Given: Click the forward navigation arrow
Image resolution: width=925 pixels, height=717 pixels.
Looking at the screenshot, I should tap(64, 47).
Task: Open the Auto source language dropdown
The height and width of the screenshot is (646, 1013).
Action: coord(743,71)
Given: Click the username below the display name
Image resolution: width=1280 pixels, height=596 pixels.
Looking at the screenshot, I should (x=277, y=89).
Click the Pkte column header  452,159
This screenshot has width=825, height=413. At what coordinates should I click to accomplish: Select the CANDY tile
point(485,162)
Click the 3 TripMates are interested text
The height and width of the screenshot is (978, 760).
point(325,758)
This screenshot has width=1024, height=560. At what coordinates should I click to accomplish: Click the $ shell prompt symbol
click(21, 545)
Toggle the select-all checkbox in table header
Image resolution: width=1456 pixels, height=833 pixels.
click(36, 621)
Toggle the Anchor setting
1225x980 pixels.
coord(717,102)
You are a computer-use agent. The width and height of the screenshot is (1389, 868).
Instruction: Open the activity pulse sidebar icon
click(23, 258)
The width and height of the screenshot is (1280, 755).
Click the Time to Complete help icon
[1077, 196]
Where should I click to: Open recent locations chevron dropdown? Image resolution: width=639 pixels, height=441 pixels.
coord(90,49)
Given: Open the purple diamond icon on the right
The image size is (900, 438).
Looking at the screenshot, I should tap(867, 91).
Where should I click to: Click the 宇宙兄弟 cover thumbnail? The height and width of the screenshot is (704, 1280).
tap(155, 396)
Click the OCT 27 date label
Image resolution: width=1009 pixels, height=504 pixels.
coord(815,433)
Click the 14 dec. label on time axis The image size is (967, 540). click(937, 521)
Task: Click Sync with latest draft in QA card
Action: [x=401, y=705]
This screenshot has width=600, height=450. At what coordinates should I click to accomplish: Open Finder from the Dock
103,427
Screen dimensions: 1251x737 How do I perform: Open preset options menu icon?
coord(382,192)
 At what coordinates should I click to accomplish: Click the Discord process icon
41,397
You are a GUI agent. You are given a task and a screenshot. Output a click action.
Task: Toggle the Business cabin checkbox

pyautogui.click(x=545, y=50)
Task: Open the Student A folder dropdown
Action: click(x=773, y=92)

____

Return the lines beginning at the one that contains "You are a GUI" and continuing through the last line of the data, exactly as they stand and without any others.

You are a GUI agent. You are given a task and a screenshot. Output a click action.
Task: Toggle the Business cabin checkbox

pyautogui.click(x=545, y=50)
Task: Open the Student A folder dropdown
Action: click(x=773, y=92)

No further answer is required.